Not a lot of justice was used to build those walls.
I don’t always agree with the politics of the people who own Hobby Lobby or Chik Fil A, but they close their doors on Sunday each week, giving up the potential profit they could be making, in order to honor the Sabbath and to allow their employees to do the same.
Are we willing to give things up for Sabbath?
Sabbath isn’t given to just one person. God doesn’t say, “Beulah May, you look awful. You need a rest. I want you to go home from work early today”.
Sabbath is given to and for the people. All of the people. And we have set up a 24/7 world where some of us have the privilege of sabbath rest and others do not. Attending to living wages, access to childcare, access to healthcare, seeking economic prosperity for all—not just those at the top of the ladder—are not just political issues. They are sabbath issues. If you have to work 2 jobs, 7 days a week, to feed your family and pay the bills, you are cut off from the rhythm of Sabbath. Are we keeping Sabbath, even if we take the day of rest, as long as we benefit from a society that requires some people to work while we have rest? Is that even Sabbath?
Twice in Exodus 31, Sabbath is referred to as a sign. First, ‘You shall keep my sabbaths, for this is a sign between me and you throughout your generations, given in order that you may know that I, the Lord, sanctify you.”
As we talked about last week with the entirety of the 10 Commandments, they are, and Sabbath in particular is, a reminder that God is the one doing the sanctifying, the saving, the liberating of the people. It is not our work, or our goodness, that earns it. Sabbath is a weekly “sign” for us to remember we don’t have to work to earn God’s love.
The second reference to a sign is, “It is a sign for ever between me and the people of Israel that in six days the Lord made heaven and earth, and on the seventh day he rested, and was refreshed.’”
Every week, we are reminded to have a little humility.
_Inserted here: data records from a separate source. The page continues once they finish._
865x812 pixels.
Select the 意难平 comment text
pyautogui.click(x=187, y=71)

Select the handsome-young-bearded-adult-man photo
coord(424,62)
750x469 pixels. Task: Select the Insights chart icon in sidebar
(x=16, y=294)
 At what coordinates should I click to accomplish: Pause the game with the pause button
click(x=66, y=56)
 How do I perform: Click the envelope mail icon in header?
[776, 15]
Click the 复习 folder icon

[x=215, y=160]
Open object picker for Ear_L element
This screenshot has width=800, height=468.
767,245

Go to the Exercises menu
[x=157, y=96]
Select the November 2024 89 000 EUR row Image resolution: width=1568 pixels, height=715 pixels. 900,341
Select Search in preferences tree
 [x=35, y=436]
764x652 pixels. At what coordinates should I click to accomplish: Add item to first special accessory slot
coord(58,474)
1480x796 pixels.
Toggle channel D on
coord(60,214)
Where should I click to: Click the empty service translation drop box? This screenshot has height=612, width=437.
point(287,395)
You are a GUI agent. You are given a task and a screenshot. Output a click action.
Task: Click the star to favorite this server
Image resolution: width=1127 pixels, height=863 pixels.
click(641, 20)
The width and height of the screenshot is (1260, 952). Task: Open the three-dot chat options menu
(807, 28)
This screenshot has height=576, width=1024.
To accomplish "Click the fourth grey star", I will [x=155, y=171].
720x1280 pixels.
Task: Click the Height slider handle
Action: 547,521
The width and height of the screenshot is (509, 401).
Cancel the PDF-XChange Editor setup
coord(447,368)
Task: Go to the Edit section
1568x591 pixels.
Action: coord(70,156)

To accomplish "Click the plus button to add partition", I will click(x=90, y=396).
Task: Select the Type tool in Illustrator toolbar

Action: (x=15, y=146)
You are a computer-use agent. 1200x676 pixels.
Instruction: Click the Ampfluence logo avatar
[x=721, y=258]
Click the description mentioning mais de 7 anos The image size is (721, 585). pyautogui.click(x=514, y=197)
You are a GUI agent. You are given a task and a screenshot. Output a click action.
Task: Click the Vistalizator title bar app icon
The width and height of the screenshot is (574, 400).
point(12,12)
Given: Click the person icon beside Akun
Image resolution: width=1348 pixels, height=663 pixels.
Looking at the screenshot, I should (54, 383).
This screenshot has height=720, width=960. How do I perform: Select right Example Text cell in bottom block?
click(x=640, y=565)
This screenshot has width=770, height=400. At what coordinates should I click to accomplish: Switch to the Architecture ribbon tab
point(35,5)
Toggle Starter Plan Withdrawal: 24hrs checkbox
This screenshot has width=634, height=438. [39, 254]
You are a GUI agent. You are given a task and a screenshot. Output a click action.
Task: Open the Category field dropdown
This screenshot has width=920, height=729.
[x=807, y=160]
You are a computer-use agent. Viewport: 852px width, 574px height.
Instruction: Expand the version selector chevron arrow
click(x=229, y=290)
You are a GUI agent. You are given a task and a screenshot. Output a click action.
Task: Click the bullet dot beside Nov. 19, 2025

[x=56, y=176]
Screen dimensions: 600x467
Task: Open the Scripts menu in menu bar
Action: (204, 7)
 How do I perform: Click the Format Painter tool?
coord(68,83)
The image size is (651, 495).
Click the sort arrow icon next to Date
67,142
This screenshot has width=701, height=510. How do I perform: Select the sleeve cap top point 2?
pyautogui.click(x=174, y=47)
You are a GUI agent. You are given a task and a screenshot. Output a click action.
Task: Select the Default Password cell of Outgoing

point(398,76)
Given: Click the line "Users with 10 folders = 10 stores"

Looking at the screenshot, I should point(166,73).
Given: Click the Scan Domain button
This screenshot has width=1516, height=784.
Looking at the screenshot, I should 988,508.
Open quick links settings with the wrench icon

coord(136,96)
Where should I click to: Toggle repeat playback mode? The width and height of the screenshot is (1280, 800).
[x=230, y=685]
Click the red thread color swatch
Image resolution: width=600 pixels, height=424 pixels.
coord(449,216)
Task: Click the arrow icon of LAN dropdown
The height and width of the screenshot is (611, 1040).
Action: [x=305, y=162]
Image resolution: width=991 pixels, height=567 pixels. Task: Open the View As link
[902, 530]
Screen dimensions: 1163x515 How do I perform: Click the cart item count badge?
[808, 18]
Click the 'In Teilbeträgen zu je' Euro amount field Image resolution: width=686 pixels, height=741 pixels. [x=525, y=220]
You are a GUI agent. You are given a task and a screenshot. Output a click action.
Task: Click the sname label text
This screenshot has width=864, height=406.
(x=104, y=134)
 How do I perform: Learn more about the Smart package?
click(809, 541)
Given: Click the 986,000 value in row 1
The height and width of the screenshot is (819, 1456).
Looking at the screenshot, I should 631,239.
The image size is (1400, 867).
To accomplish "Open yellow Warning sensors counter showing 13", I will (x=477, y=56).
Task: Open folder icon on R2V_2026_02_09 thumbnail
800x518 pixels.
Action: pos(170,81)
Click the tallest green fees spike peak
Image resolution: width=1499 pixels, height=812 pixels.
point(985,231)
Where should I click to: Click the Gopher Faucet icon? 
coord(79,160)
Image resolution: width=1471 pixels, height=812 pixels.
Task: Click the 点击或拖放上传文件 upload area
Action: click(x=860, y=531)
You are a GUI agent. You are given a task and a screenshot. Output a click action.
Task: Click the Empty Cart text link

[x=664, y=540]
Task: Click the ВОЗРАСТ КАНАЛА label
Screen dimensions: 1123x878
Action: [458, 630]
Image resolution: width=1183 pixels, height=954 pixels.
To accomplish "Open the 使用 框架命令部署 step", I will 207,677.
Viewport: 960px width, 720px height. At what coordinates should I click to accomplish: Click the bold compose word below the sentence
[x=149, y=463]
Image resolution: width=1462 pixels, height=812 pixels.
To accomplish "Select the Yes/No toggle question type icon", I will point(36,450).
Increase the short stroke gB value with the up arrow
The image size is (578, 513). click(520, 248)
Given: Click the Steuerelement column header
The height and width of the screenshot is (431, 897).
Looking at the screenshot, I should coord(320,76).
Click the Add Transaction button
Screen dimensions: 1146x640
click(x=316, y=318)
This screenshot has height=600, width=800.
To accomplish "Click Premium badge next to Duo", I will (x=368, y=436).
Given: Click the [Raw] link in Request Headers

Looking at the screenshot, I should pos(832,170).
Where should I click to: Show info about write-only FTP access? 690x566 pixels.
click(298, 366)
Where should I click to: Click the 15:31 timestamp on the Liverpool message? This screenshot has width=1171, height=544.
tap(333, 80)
If even God took a day off as God was busy creating the world, who do we think we are, exactly, when we don’t practice Sabbath?
It’s seductive to point out how much more we get done when we’re busy all the time. “If God wouldn’t have taken that day off, I wonder what else God might have created? Would God have had time to make unicorns and dragons? Water slides off Mt Everest? Fitted sheets you can easily fold? JUST IMAGINE.”

It was surprisingly easy to find images online of dragons and unicorns together. Google it and enjoy. This image is found here
Ceaseless production is not the point of life. Ceaseless production is not the sign God offers us.
Hear these words from Genesis:
God saw everything God had made, and indeed, it was very good….Thus the heavens and the earth were finished, and all their multitude. And on the seventh day God finished the work he had done, and God rested on the seventh day from all the work he had done. So God blessed the seventh day and hallowed it, because on it God rested from all the work God had done in creation. Gen 1:31a, 2:1-3
As I read those verses from Genesis, I’m struck by all the work that God had done. I am reminded that Sabbath isn’t a call to be lazy every day. It presupposes we work and labor and create the other days of the week.
When I take my day off each week, when I step out of the rhythm of church work and routine, something re-sets itself for me, erases whatever had started to go off kilter, and gives me a fresh start for the new week. When I don’t take my day off, I feel it. I fall out of rhythm.
In his book, Sabbath, Wayne Muller writes:
“All life requires a rhythm of rest. There is a rhythm in our waking activity and the body’s need for sleep. There is a rhythm in the way day dissolves into night, and night into morning. There is a rhythm in the active growth of spring and summer is quieted by the necessary dormancy of fall and winter. In our bodies, the heart perceptibly rests after each life-giving beat. The lungs rest between the exhale and the inhale. We have lost this essential rhythm. Our culture invariably supposes that action and accomplishment are better than rest, that doing something—anything—is better than doing nothing.”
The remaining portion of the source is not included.